WHAT IS NEEDED. Return every line from the one with "The image size is (747, 586)." through the one with "Where should I", inclusive, exactly as it appears below.

──────── DATA TO USE

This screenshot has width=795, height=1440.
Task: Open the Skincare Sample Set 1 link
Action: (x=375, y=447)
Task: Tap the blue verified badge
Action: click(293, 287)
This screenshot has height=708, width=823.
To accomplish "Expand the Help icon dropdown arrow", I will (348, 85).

────────────────
──────── DATA TO USE

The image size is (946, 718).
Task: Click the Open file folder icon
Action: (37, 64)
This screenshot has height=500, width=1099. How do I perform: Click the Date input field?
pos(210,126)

────────────────
──────── DATA TO USE

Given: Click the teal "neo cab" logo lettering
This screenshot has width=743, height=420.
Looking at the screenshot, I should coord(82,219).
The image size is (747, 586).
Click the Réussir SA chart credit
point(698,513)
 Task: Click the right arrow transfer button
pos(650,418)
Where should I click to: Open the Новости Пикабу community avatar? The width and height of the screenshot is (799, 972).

────────────────

RESPONSE TO THE TASK.
The image size is (747, 586).
Click the Réussir SA chart credit
point(698,513)
 Task: Click the right arrow transfer button
pos(650,418)
Where should I click to: Open the Новости Пикабу community avatar? The width and height of the screenshot is (799, 972).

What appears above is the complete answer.